La connotación de la palabra puta siempre causa rechazo en todas las personas, pues se trata de un término despectivo, con el cual la sociedad califica una mujer, bajo la premisa de que tiene una conducta inmoral.

En este contexto se realiza ‘La marcha de las putas’, en este caso la versión Panamá, la cual se une al rechazo que surgió en respuesta a las declaraciones del policía Michael Sanguinetti en Toronto, Canadá, en el marco de una conferencia universitaria celebrada en abril de este año, donde sugirió a las mujeres que ‘dejen de vestirse como putas, si no querían ser violadas’.

Imagínese semejante ignorancia, y todavía hay mentes retrógradas que pretenden señalar que si una mujer es abusada sexualmente probablemente lo provocó por su vestimenta. Cuántas veces nos hemos sentido desnudas ante una mirada, ofendidas por un piropo y no hace falta llevar una minifalda para sentirnos así.

Desde luego, nadie sale de casa deseando ser víctima de alguien que no tiene autodominio o que tiene una desviación, No es No, nadie tiene el derecho de abusar de otro ser humano. Y toda persona puede elegir cómo vestirse. Caballeros, practiquen su masculinidad de manera sana y respetuosa del derecho de la mujer a no ser acosada ni abusada.

Ahora bien, no quiero decir que este país esté lleno de personas que no respetan el derecho a la paz; sin embargo, seamos conscientes y no solapemos ese discurso de ‘se lo buscó, lo provocó, es culpa de ella’. Arrojemos esos mitos a la basura. Miren a su alrededor, son hijos de una mujer, tienen hijas, hermanas, primas, no podemos permanecer tolerantes a las discriminaciones.

No obstante, curiosamente quienes más nos atacamos y calificamos a otra persona como putas, en ocasiones somos las propias mujeres, pero no es un hecho casual, es el proceso de socialización que nos llevó a tener esa lucha. Ese antagonismo nos marca con estereotipos, como la mujer de su casa y la de la calle y esta clasificación se puede entrar con facilidad por el simple vestuario, que señalamos sin tener justificación. Cuánto odiamos que alguien nos señale como putas, pero, sin reparos, señalamos a otra con ese mismo calificativo.

En este contexto de señalar y ser señalados, dejemos de lado esa doble moral, porque mientras exista esa pretensión de que somos dignos de señalar a otras/os, no cambiaremos los patrones de conducta, seremos incapaces de autoexaminarnos.
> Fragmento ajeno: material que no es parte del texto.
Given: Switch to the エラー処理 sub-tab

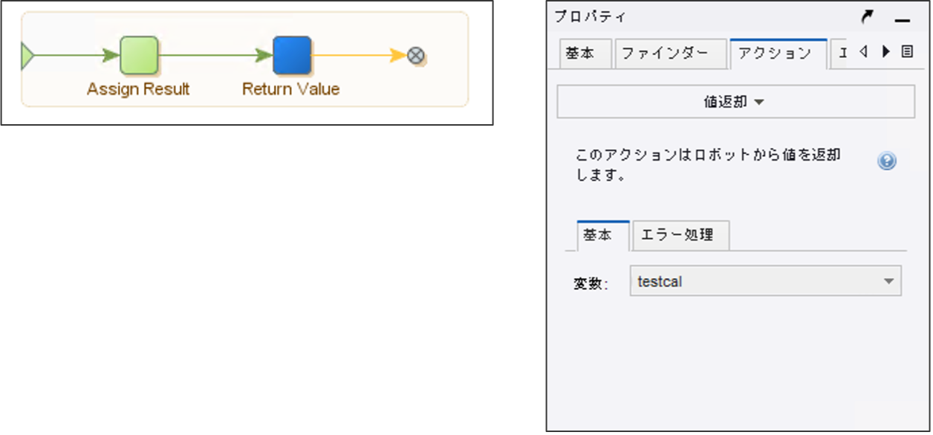Looking at the screenshot, I should tap(680, 235).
‘La marcha de las putas’ se ha realizado en varios países del mundo, entre ellos México, Costa Rica, Nicaragua, Guatemala, donde saben que es el momento histórico de levantar nuestra voz, y luchar por ese sentimiento que nos une como mujeres sin importar nuestro credo, raza, ideología política, que todos sepan cuán ofensivo es ser señaladas.

No existe justificación a la violencia, la lucha es contra toda forma de abuso, acoso sexual que experimentamos en la vida cotidiana, y por eso las mujeres panameñas y hombres solidarios debemos unirnos en esta marcha que tendrá lugar en Panamá el 25 de octubre, saliendo de las oficinas del Ministerio Público de Calidonia hacia la Plaza 5 de Mayo, 4:00 p.m. Te invitamos a llevar zapatos rojos o algún distintivo rojo en tu zapato, puedes ir con toda tu familia.